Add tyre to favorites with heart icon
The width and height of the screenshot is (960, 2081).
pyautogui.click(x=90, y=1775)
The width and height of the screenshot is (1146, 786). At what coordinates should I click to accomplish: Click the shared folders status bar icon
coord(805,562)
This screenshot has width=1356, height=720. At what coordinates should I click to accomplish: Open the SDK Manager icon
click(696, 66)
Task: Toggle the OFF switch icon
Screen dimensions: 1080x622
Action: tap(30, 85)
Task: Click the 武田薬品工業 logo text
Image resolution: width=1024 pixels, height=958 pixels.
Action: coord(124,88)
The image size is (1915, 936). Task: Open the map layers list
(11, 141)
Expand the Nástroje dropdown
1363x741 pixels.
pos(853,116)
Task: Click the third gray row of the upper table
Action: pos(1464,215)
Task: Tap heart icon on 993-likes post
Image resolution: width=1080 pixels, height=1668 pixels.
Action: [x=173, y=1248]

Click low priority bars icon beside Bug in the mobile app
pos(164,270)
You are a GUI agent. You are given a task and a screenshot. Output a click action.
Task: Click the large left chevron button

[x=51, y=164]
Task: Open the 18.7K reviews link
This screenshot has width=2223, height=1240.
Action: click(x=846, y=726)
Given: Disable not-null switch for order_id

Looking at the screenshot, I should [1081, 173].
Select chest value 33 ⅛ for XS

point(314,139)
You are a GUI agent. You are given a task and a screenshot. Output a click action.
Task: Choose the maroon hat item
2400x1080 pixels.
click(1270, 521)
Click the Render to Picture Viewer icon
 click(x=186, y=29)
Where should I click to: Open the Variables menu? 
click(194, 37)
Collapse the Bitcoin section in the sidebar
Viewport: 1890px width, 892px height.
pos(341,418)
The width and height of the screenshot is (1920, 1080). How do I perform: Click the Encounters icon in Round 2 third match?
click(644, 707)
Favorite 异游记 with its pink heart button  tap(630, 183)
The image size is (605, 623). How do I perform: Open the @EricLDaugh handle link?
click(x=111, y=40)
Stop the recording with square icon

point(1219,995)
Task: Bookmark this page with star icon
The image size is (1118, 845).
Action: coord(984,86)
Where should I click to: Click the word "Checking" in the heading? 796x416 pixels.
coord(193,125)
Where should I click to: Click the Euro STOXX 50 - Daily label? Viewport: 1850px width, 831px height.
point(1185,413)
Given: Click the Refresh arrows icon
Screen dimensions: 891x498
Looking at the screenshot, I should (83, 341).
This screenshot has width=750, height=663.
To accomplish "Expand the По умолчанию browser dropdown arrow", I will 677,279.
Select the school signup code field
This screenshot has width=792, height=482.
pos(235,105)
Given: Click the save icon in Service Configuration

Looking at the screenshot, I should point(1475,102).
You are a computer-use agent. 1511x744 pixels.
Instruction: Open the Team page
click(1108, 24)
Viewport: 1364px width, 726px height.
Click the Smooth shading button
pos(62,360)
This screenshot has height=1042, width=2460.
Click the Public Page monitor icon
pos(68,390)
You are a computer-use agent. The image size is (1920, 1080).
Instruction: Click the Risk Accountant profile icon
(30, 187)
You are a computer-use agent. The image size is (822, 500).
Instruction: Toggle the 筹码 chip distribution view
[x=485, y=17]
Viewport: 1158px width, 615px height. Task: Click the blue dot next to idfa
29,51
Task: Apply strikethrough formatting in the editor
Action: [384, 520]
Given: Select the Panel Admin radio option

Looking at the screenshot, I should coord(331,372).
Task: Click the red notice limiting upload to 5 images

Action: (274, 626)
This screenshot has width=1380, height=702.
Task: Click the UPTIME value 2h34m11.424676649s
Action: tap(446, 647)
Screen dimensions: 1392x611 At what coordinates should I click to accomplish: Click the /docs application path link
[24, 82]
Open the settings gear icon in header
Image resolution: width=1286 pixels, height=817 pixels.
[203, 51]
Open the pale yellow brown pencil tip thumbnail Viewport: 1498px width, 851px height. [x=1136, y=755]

▸ What the exercise asks
Quote the listing in full, please, keeping every line exact.

▸ Answer for the task
Add tyre to favorites with heart icon
The width and height of the screenshot is (960, 2081).
pyautogui.click(x=90, y=1775)
The width and height of the screenshot is (1146, 786). At what coordinates should I click to accomplish: Click the shared folders status bar icon
coord(805,562)
This screenshot has width=1356, height=720. At what coordinates should I click to accomplish: Open the SDK Manager icon
click(696, 66)
Task: Toggle the OFF switch icon
Screen dimensions: 1080x622
Action: tap(30, 85)
Task: Click the 武田薬品工業 logo text
Image resolution: width=1024 pixels, height=958 pixels.
Action: coord(124,88)
The image size is (1915, 936). Task: Open the map layers list
(11, 141)
Expand the Nástroje dropdown
1363x741 pixels.
pos(853,116)
Task: Click the third gray row of the upper table
Action: pos(1464,215)
Task: Tap heart icon on 993-likes post
Image resolution: width=1080 pixels, height=1668 pixels.
Action: [x=173, y=1248]

Click low priority bars icon beside Bug in the mobile app
pos(164,270)
You are a GUI agent. You are given a task and a screenshot. Output a click action.
Task: Click the large left chevron button

[x=51, y=164]
Task: Open the 18.7K reviews link
This screenshot has width=2223, height=1240.
Action: click(x=846, y=726)
Given: Disable not-null switch for order_id

Looking at the screenshot, I should [1081, 173].
Select chest value 33 ⅛ for XS

point(314,139)
You are a GUI agent. You are given a task and a screenshot. Output a click action.
Task: Choose the maroon hat item
2400x1080 pixels.
click(1270, 521)
Click the Render to Picture Viewer icon
 click(x=186, y=29)
Where should I click to: Open the Variables menu? 
click(194, 37)
Collapse the Bitcoin section in the sidebar
Viewport: 1890px width, 892px height.
pos(341,418)
The width and height of the screenshot is (1920, 1080). How do I perform: Click the Encounters icon in Round 2 third match?
click(644, 707)
Favorite 异游记 with its pink heart button  tap(630, 183)
The image size is (605, 623). How do I perform: Open the @EricLDaugh handle link?
click(x=111, y=40)
Stop the recording with square icon

point(1219,995)
Task: Bookmark this page with star icon
The image size is (1118, 845).
Action: coord(984,86)
Where should I click to: Click the word "Checking" in the heading? 796x416 pixels.
coord(193,125)
Where should I click to: Click the Euro STOXX 50 - Daily label? Viewport: 1850px width, 831px height.
point(1185,413)
Given: Click the Refresh arrows icon
Screen dimensions: 891x498
Looking at the screenshot, I should (83, 341).
This screenshot has width=750, height=663.
To accomplish "Expand the По умолчанию browser dropdown arrow", I will 677,279.
Select the school signup code field
This screenshot has width=792, height=482.
pos(235,105)
Given: Click the save icon in Service Configuration

Looking at the screenshot, I should point(1475,102).
You are a computer-use agent. 1511x744 pixels.
Instruction: Open the Team page
click(1108, 24)
Viewport: 1364px width, 726px height.
Click the Smooth shading button
pos(62,360)
This screenshot has height=1042, width=2460.
Click the Public Page monitor icon
pos(68,390)
You are a computer-use agent. The image size is (1920, 1080).
Instruction: Click the Risk Accountant profile icon
(30, 187)
You are a computer-use agent. The image size is (822, 500).
Instruction: Toggle the 筹码 chip distribution view
[x=485, y=17]
Viewport: 1158px width, 615px height. Task: Click the blue dot next to idfa
29,51
Task: Apply strikethrough formatting in the editor
Action: [384, 520]
Given: Select the Panel Admin radio option

Looking at the screenshot, I should coord(331,372).
Task: Click the red notice limiting upload to 5 images

Action: (274, 626)
This screenshot has width=1380, height=702.
Task: Click the UPTIME value 2h34m11.424676649s
Action: tap(446, 647)
Screen dimensions: 1392x611 At what coordinates should I click to accomplish: Click the /docs application path link
[24, 82]
Open the settings gear icon in header
Image resolution: width=1286 pixels, height=817 pixels.
[203, 51]
Open the pale yellow brown pencil tip thumbnail Viewport: 1498px width, 851px height. [x=1136, y=755]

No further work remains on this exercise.